• [WORK TO BE COMPLETED]: List the lines of this listing that hold the word "will".

• [EXERCISE INPUTS]:
=-=-=

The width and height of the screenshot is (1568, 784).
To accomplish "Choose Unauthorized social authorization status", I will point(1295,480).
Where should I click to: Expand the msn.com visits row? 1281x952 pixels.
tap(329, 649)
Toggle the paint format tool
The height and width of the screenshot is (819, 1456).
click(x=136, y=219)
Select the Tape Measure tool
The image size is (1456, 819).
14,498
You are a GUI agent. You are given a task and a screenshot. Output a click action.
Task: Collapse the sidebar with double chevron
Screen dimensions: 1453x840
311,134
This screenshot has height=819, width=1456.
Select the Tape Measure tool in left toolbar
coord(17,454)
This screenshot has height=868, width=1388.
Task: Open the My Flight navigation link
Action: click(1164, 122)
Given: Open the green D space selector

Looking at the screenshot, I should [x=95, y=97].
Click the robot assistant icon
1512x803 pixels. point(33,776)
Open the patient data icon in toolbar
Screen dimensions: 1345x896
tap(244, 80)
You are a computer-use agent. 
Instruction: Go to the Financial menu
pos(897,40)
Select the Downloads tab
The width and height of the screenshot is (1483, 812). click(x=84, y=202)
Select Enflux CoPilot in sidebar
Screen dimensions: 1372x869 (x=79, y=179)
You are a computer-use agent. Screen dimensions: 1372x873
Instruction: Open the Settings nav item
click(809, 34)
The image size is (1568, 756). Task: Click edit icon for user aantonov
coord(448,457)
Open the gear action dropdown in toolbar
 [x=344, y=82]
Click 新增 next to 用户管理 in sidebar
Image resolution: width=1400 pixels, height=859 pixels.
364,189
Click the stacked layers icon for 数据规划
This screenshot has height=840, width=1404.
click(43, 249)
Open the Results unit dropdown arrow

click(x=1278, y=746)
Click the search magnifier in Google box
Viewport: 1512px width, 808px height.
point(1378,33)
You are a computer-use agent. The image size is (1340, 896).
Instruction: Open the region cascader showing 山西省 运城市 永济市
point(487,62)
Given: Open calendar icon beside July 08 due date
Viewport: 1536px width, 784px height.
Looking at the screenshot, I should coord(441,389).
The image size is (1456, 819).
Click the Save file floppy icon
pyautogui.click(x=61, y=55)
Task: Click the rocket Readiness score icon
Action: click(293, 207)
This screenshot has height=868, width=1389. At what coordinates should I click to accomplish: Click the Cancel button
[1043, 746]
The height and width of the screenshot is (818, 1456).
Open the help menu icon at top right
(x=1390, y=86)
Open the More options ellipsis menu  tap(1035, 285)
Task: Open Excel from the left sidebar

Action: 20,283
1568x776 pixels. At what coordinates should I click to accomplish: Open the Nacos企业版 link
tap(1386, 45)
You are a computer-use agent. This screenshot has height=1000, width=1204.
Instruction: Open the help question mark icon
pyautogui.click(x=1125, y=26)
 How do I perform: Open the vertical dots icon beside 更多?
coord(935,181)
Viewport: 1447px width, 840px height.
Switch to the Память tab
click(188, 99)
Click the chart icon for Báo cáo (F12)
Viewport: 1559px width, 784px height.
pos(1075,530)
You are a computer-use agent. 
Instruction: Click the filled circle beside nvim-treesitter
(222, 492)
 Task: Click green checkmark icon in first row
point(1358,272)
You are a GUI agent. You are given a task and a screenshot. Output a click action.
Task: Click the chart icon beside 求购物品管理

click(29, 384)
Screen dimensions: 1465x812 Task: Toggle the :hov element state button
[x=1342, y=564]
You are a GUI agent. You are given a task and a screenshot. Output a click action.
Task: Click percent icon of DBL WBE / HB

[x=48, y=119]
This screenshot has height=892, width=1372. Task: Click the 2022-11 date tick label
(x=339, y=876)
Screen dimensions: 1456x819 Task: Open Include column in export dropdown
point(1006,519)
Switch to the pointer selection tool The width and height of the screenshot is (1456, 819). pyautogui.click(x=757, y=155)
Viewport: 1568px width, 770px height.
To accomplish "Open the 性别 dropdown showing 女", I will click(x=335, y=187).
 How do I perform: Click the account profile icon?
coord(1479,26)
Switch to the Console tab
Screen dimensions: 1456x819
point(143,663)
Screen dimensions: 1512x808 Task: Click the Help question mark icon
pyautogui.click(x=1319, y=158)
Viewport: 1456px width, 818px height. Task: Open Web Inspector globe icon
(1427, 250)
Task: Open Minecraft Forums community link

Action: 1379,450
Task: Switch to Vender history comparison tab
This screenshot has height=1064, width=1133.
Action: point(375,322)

=-=-=

• [SOLUTION FOR THIS EXERCISE]:
To accomplish "Choose Unauthorized social authorization status", I will point(1295,480).
To accomplish "Open the 性别 dropdown showing 女", I will click(x=335, y=187).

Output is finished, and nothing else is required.